Appellant heeft geen gebruik gemaakt van de gelegenheid een verweerschrift in te dienen.
Met toestemming van partijen heeft de Raad bepaald dat het onderzoek ter zitting achterwege blijft, waarna het onderzoek is gesloten.
OVERWEGINGEN
Artikel 21a, eerste lid, eerste volzin, van de Beroepswet bepaalt dat in geval van intrekking van het hoger beroep door het bestuursorgaan, het bestuursorgaan op verzoek van een partij bij afzonderlijke uitspraak met overeenkomstige toepassing van artikel 8:75 van de Algemene wet bestuursrecht kan worden veroordeeld in de proceskosten.
De Raad stelt vast dat appellant het hoger beroep heeft ingetrokken en dat namens betrokkene een verzoek om veroordeling van appellant in de proceskosten van betrokkene is gedaan. Omdat appellant de kosten van bezwaar en beroep reeds heeft vergoed, staat de Raad slechts de proceskosten in hoger beroep ter beoordeling.

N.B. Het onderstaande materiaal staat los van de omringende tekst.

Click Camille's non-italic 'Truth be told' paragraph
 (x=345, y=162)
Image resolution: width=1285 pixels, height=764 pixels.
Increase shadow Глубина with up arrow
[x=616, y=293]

De Raad ziet aanleiding om appellant te veroordelen in de kosten die betrokkene in verband met de behandeling van het hoger beroep redelijkerwijs heeft moeten maken. De proceskosten worden, ingevolge het Besluit proceskosten bestuursrecht, begroot op € 874,- voor verleende rechtsbijstand in hoger beroep.
BESLISSING
De Centrale Raad van Beroep veroordeelt appellant in de kosten van betrokkene tot een bedrag van € 874,-, te betalen door appellant.
Deze uitspraak is gedaan door T. Hoogenboom, in tegenwoordigheid van P.N. Rijnsewijn als griffier. De beslissing is uitgesproken in het openbaar op 14 december 2012.